- Directions
Could you format the lines below, from the one containing "Given: Open Tuesday's" through the one containing "[x=20, y=321]", inclusive, as a numbered list? Skip any blank lines and leave the pictures out.

- Provided entries

((

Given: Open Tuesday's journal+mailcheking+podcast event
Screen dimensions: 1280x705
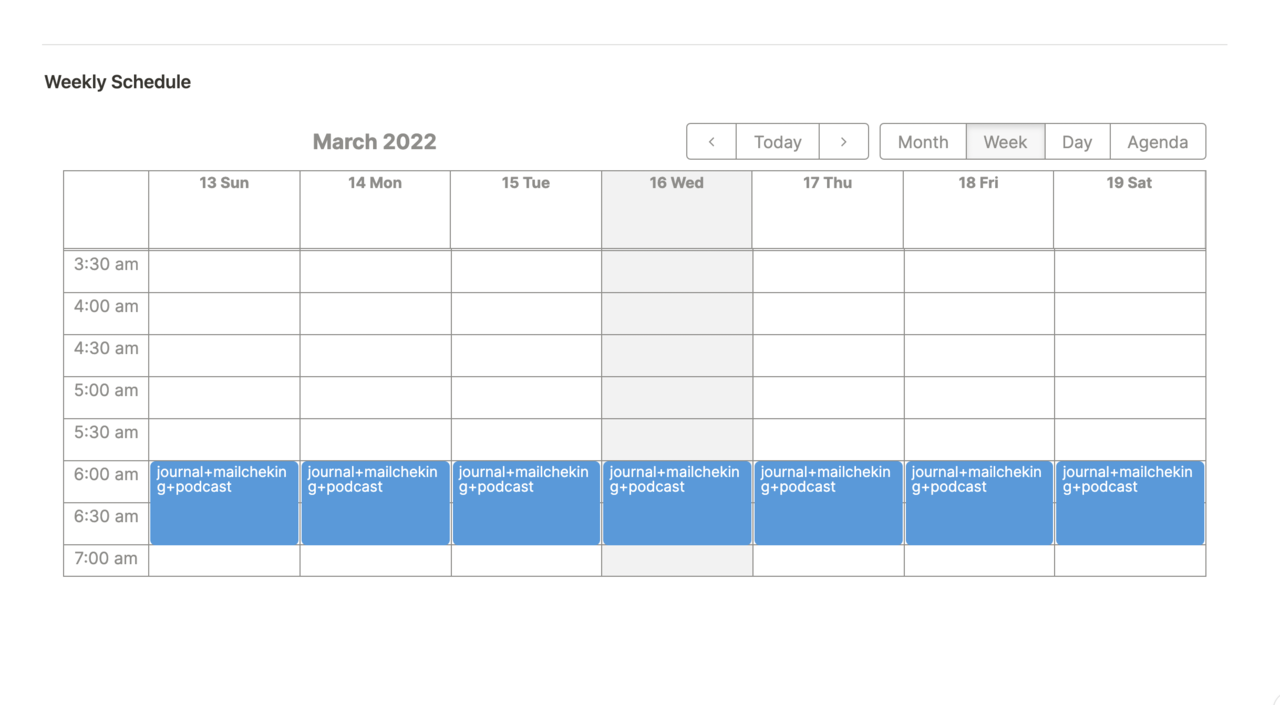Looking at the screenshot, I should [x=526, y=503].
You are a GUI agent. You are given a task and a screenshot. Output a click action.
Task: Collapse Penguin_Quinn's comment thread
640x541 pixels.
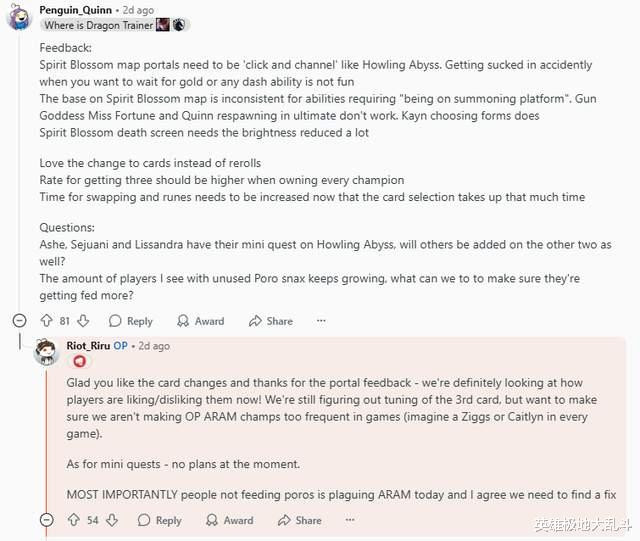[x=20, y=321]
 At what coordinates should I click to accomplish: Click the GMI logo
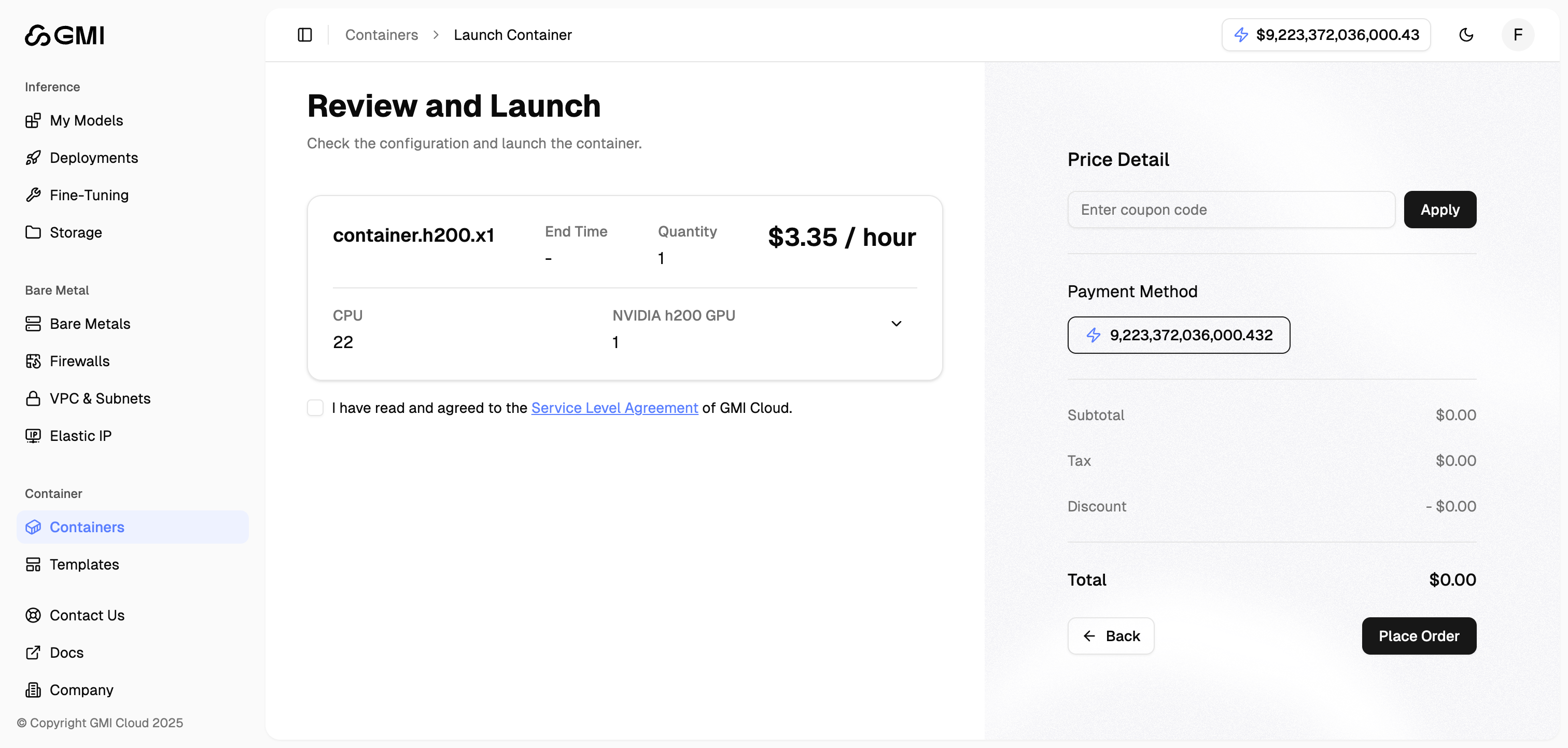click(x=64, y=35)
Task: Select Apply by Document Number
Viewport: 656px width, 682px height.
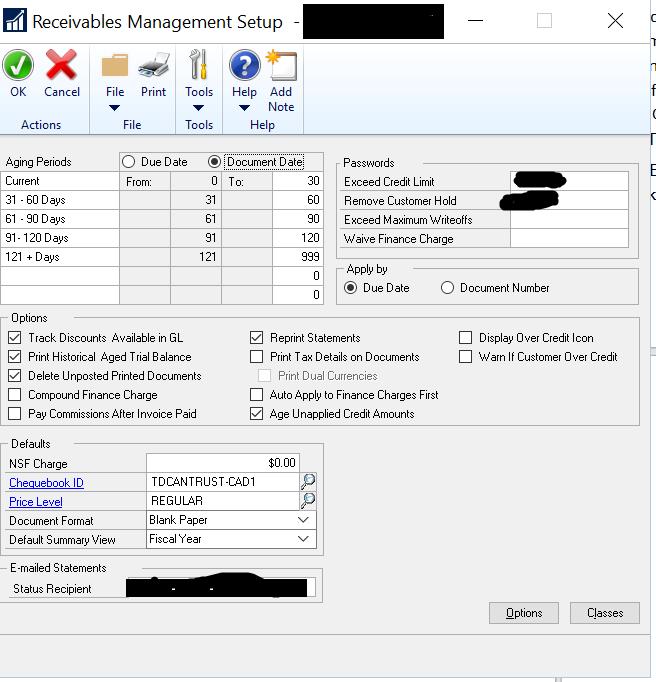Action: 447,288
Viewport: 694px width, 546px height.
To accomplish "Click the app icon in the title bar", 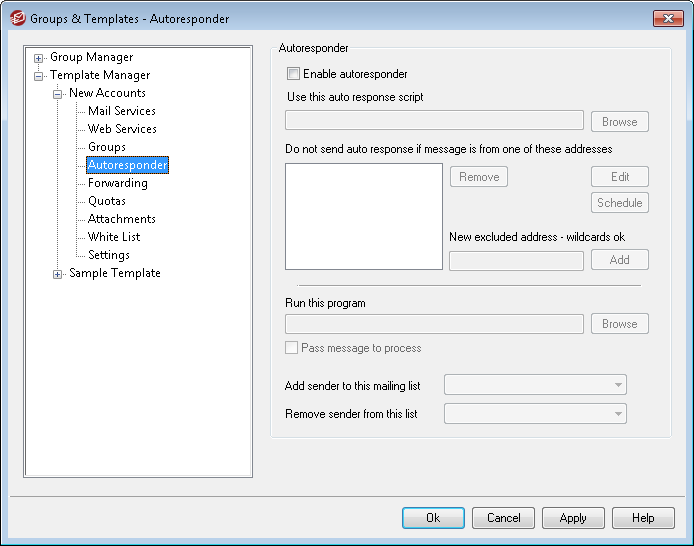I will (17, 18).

))
((

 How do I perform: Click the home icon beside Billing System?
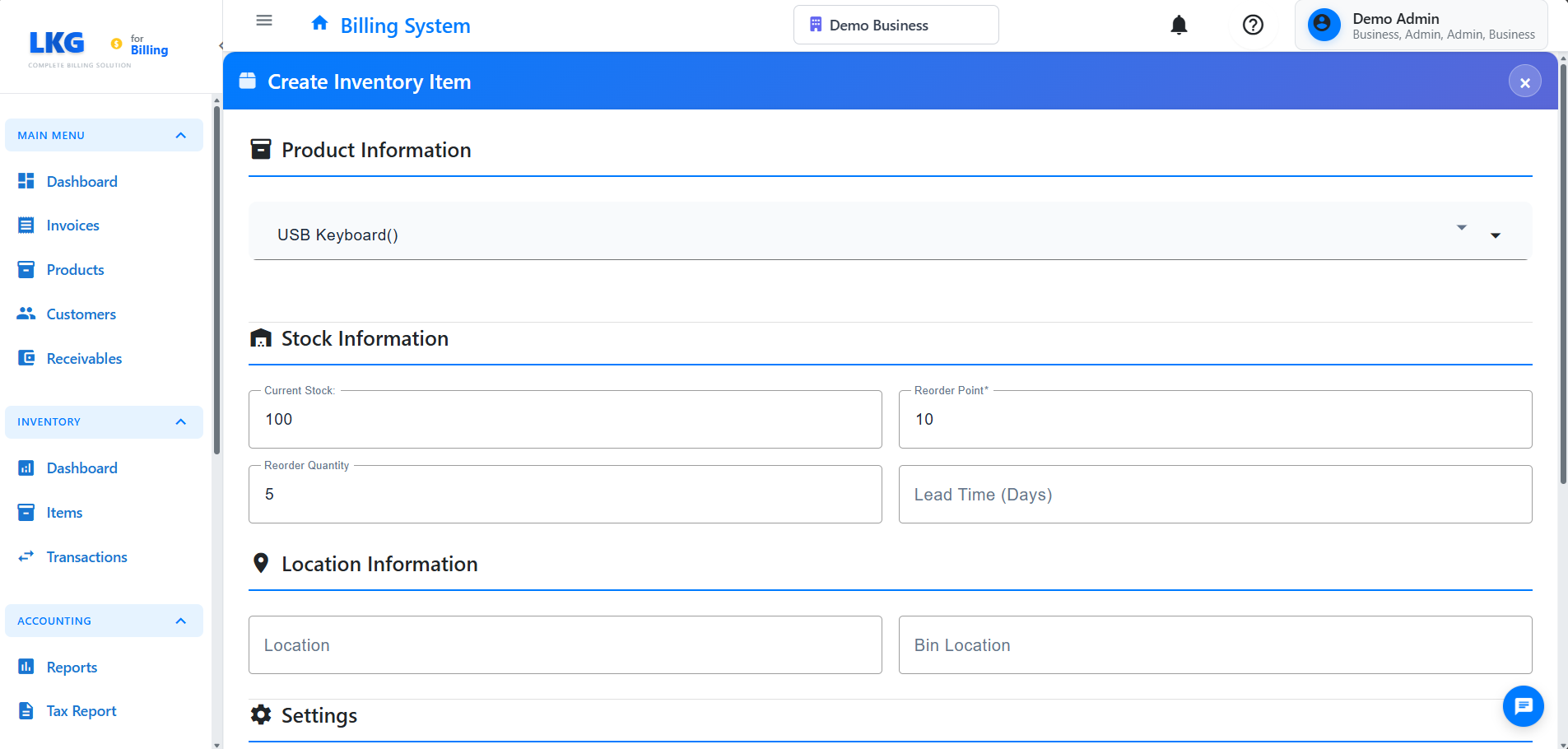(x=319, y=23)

))
((

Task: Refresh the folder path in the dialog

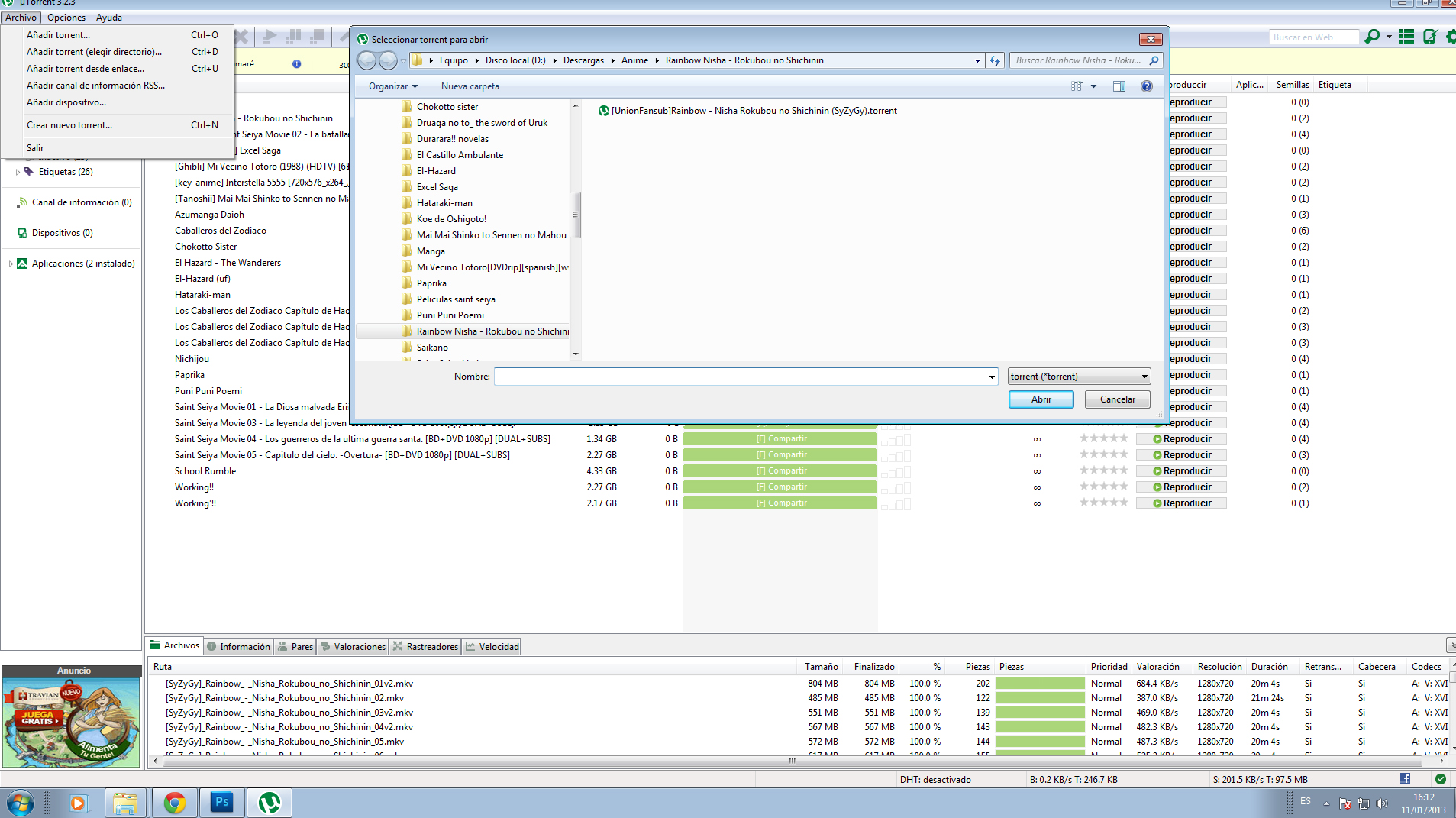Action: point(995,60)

))

- In response
1. Given: Open Tuesday's journal+mailcheking+podcast event
2. Screen dimensions: 1280x705
3. Looking at the screenshot, I should [x=526, y=503].
4. You are a GUI agent. You are given a task and a screenshot. Output a click action.
5. Task: Collapse Penguin_Quinn's comment thread
6. 640x541 pixels.
7. [x=20, y=321]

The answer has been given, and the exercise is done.